Last month’s newsletter featured the partnership between parkrun and the RCGP. Since that newsletter came out we have been in contact with one of the parkrun ambassadors for people with arthritis and MSK conditions.

One of the things they do to make parkrun more accessible to that group is to run a closed Facebook group where people can share advice, tips, opinions and stories. So, if you know someone who would like a free weekly 5K walk or run, maybe suggest they join the group.

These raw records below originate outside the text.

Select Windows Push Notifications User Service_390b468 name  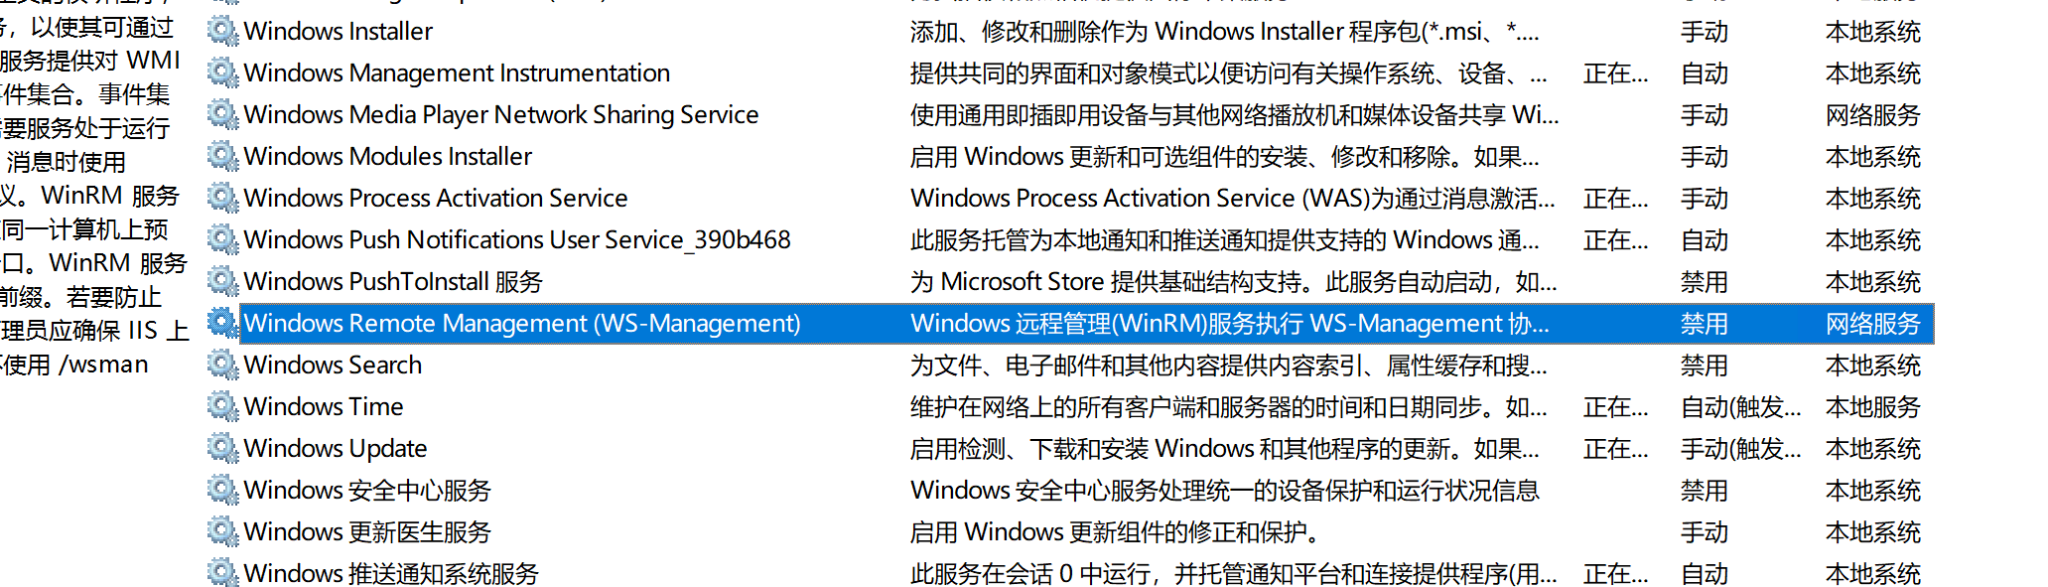[517, 240]
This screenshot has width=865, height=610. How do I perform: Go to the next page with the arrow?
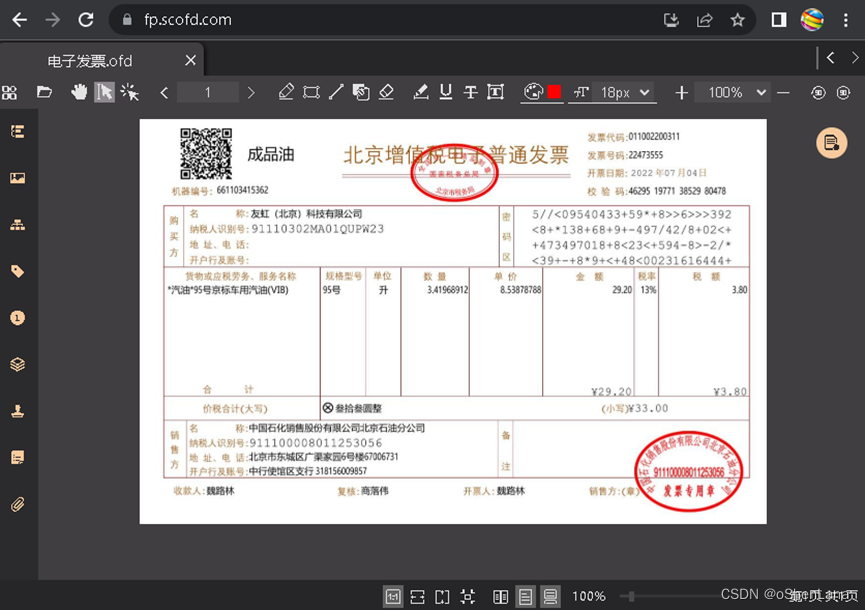click(x=251, y=92)
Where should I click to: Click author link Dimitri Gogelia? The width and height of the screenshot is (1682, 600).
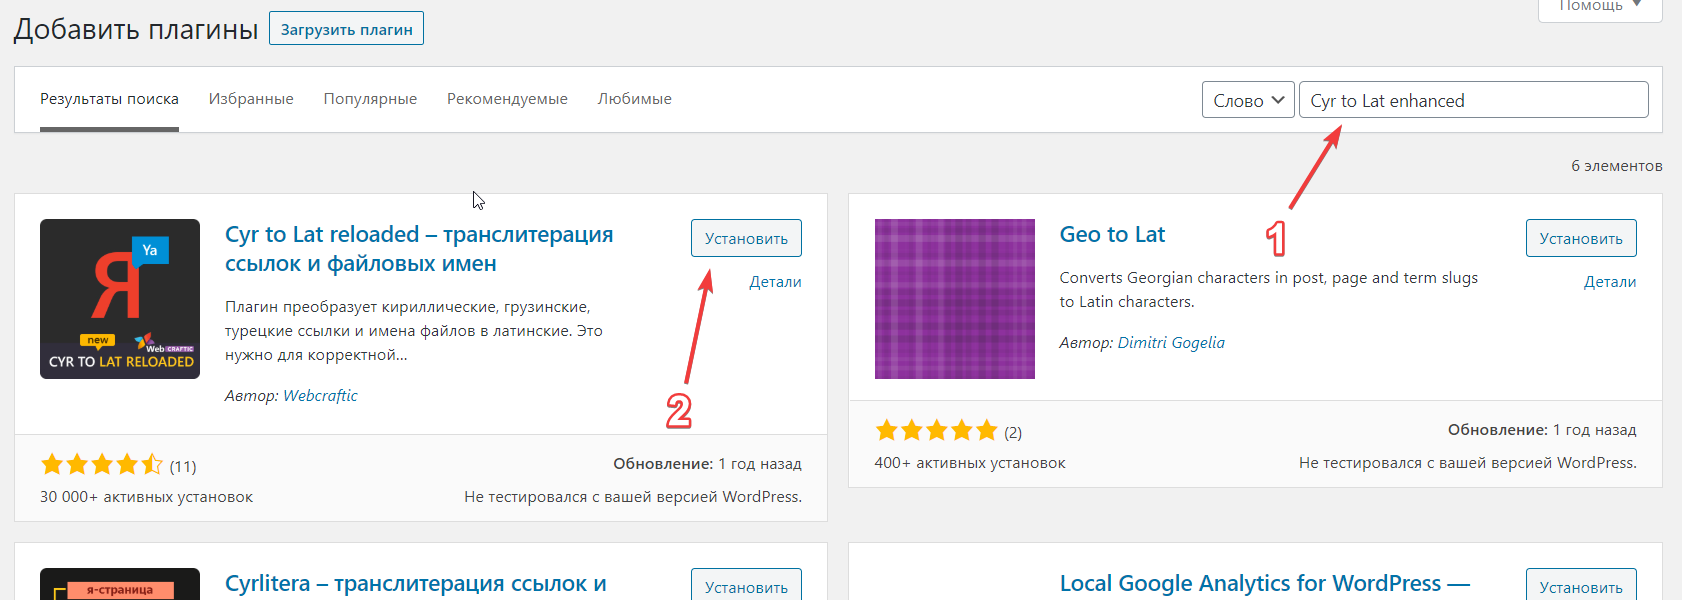[1170, 343]
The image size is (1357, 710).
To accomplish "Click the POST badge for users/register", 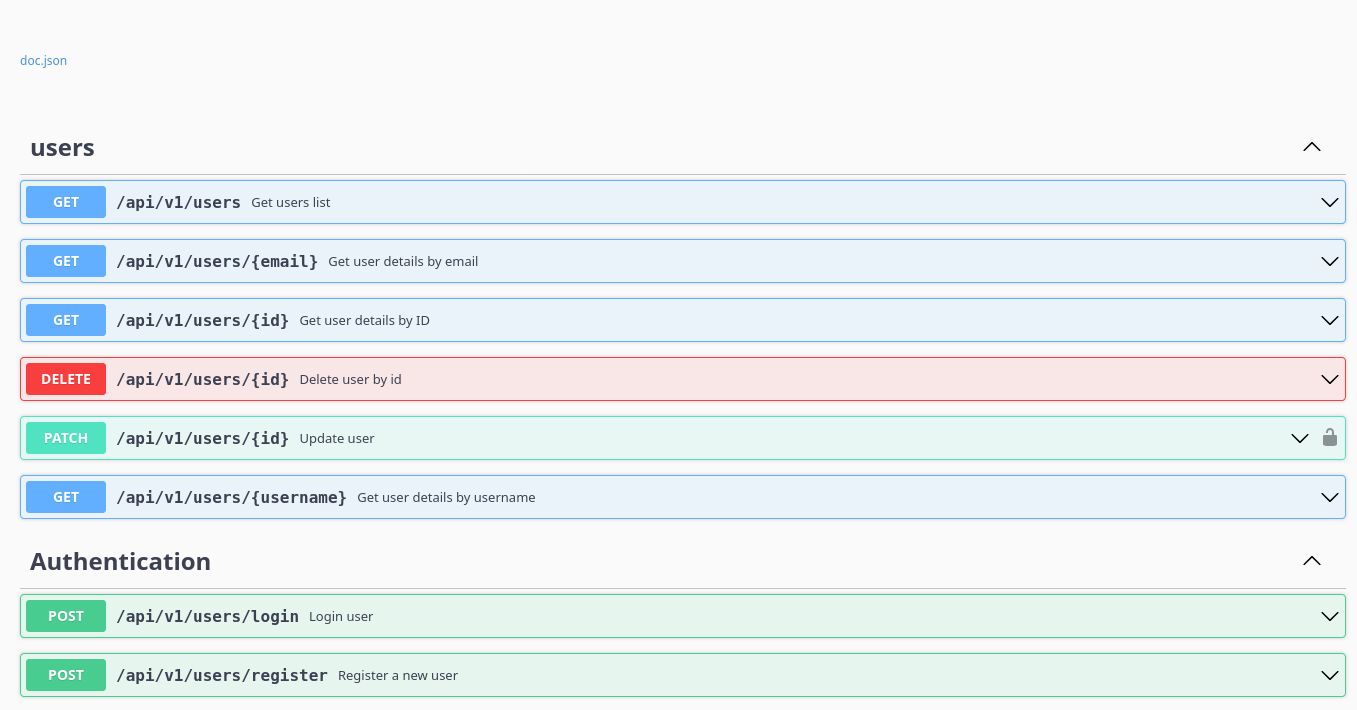I will 66,675.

Launch of EULAR`s Edgar Stene Prize Competition 2019

On behalf of Nele Caeyers, Chair of the EULAR Standing Committee of People with Arthritis/Rheumatism in Europe (PARE); Dieter Wiek, EULAR Vice President, representing PARE; and Polina Pchelnikova, Working Group leader of the Edgar Stene Prize; the EULAR secretariat is delighted to announce the call for entries for the Edgar Stene Prize Competition 2019.

People with rheumatic and musculoskeletal disorders are invited to write about their personal experiences submitting essays on the topic of:

“My ideal employer – Work without barriers for people with RMDs”

Please find more information in the attached documents [both PDFs]:

Please take a careful look at the deadlines and entry rules mentioned in the respective documents.…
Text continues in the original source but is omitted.